The proof of the constrained fundamental inequality is purely algebraic:

Minimality over K at θ = θ* gives |Y - Xθ̂|² ≤ |ε|²
Expanding |Y - Xθ̂|² = |ε - X(θ̂-θ*)|² = |ε|² - 2εᵀX(θ̂-θ*) + |X(θ̂-θ*)|²
Combining: |X(θ̂-θ*)|² ≤ 2εᵀX(θ̂-θ*)

For the ℓ₁ ball, since B₁ is a symmetric convex polytope with 2d vertices ±e_j:

K - K = 2K (symmetry), so sup over K-K = 2 sup over K
XK is a polytope with at most 2d vertices ±X_j
Applying Theorem 1.16 to the polytope XK gives the tail bound

References #

Rigollet, High-Dimensional Statistics, Theorem 2.4

source

theorem IsSubGaussian.mono_variance {Ω : Type u_1} [MeasurableSpace Ω] {μ : MeasureTheory.Measure Ω} [MeasureTheory.IsProbabilityMeasure μ] {f : Ω → ℝ} {σsq₁ σsq₂ : ℝ} (h : IsSubGaussian f σsq₁ μ) (hle : σsq₁ ≤ σsq₂) :

IsSubGaussian f σsq₂ μ

Helper: monotonicity of IsSubGaussian in the variance proxy.

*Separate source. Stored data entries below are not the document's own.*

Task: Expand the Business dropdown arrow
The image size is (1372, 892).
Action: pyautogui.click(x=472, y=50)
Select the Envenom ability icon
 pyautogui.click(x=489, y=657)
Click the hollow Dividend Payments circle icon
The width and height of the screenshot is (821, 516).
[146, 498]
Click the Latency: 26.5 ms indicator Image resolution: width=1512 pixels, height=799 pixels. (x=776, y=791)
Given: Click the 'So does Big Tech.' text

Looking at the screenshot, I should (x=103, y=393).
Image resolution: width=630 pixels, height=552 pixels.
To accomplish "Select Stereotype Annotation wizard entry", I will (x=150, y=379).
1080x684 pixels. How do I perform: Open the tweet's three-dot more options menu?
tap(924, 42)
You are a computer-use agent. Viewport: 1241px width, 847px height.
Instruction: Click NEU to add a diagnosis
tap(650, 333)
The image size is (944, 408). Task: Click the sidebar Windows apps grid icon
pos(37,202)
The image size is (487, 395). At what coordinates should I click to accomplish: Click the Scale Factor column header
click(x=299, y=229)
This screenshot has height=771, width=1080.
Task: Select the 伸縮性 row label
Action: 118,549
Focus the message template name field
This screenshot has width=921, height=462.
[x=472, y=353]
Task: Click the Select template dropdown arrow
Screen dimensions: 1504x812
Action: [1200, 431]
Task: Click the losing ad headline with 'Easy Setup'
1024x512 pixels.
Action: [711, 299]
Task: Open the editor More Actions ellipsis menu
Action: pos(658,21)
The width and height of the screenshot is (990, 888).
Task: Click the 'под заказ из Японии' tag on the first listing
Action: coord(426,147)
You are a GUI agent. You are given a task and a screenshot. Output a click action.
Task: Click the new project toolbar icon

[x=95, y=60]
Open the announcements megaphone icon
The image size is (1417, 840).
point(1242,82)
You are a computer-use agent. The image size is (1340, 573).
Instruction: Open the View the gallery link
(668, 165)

Constrained Fundamental Inequality #

source

theorem Rigollet.Chapter2.constrained_fundamental_inequality {n d : ℕ} (X : Matrix (Fin n) (Fin d) ℝ) (θstar : Fin d → ℝ) (ε : Fin n → ℝ) (θhat : Fin d → ℝ) (K : Set (Fin d → ℝ)) (hθstar_in_K : θstar ∈ K) (hLS : ∀ θ ∈ K, (X.mulVec θstar + ε - X.mulVec θhat) ⬝ᵥ (X.mulVec θstar + ε - X.mulVec θhat) ≤ (X.mulVec θstar + ε - X.mulVec θ) ⬝ᵥ (X.mulVec θstar + ε - X.mulVec θ)) :

X.mulVec (θhat - θstar) ⬝ᵥ X.mulVec (θhat - θstar) ≤ 2 * ε ⬝ᵥ X.mulVec (θhat - θstar)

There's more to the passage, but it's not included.